▶ _What you need to do_: Find each line of the items below that contains the word "Switch", matching case, and copy those lines.

Data for locating words and elements:

---------------

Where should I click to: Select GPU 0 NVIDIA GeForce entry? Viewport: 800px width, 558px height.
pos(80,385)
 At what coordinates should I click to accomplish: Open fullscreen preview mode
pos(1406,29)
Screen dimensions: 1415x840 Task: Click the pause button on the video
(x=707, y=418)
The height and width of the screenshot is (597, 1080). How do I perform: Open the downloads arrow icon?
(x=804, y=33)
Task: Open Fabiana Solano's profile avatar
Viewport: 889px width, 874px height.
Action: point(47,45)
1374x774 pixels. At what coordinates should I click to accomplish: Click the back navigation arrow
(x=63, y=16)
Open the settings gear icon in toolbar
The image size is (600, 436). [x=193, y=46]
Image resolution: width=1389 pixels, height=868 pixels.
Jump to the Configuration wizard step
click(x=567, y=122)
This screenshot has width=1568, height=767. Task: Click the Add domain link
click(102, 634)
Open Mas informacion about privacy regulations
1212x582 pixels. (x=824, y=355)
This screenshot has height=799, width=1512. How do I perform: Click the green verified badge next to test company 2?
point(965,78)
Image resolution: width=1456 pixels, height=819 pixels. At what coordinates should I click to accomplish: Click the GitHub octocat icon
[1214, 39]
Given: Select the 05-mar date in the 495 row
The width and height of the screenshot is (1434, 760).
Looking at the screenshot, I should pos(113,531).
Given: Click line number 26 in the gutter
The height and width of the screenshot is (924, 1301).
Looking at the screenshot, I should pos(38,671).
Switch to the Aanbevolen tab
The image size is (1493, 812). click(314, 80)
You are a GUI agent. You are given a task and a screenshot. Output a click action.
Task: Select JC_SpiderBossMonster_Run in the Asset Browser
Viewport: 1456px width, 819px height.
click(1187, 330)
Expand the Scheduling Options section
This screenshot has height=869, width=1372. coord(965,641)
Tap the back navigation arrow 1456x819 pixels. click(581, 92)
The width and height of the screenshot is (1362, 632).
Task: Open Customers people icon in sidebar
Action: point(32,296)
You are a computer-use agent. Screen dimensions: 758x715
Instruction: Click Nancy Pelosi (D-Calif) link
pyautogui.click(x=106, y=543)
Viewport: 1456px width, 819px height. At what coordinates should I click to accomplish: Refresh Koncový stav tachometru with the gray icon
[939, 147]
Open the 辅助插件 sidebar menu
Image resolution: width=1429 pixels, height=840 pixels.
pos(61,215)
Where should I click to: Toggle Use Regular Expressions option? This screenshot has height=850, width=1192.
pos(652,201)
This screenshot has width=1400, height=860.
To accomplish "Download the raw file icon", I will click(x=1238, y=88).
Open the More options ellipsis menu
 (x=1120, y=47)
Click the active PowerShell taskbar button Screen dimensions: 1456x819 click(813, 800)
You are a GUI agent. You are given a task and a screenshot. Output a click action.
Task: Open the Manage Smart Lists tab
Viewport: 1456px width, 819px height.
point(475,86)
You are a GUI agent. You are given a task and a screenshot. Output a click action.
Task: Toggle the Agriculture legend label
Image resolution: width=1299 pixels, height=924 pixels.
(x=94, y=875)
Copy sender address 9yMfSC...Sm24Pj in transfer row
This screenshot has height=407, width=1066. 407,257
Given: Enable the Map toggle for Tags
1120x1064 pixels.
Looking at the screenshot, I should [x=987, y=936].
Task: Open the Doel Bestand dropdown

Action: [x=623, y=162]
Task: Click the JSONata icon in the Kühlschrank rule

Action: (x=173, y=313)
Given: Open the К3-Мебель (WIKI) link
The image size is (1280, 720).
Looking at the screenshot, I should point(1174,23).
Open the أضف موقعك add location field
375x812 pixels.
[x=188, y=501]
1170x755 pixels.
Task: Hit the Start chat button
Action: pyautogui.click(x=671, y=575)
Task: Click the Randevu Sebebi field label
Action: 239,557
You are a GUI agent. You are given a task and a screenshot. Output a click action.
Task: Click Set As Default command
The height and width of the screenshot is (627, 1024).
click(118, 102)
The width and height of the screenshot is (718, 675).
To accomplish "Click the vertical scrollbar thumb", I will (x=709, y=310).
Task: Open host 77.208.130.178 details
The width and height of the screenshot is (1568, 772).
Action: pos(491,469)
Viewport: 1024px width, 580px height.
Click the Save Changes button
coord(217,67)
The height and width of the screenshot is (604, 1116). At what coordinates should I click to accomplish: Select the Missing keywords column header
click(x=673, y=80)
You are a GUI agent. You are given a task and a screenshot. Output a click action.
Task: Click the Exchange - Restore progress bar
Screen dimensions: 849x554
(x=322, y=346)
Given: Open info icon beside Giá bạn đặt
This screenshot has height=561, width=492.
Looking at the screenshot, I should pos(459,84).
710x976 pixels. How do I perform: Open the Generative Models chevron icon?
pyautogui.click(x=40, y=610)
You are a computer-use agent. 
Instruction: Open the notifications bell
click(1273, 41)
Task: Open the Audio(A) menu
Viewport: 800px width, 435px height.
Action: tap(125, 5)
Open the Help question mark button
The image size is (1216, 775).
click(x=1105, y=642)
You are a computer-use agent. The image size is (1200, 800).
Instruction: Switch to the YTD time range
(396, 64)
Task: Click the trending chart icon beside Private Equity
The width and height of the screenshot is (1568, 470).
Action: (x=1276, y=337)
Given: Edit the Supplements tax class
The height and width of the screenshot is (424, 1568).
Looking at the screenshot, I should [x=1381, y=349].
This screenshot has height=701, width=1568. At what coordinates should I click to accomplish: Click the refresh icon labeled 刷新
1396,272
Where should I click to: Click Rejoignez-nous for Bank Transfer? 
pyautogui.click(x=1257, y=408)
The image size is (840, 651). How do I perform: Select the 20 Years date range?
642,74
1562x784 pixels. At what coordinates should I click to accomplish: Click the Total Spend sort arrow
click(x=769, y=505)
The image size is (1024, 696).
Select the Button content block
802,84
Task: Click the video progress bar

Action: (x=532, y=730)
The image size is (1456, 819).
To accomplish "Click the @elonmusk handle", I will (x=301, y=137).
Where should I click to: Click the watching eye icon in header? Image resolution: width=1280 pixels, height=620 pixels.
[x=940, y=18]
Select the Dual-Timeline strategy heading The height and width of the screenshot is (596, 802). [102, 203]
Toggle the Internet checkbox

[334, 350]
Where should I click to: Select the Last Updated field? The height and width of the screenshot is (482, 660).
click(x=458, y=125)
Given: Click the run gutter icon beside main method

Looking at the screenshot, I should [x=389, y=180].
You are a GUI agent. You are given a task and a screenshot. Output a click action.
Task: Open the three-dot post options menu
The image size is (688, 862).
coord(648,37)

---------------

▶ _Correct answer_:
Switch to the Aanbevolen tab
Instruction: Switch to the YTD time range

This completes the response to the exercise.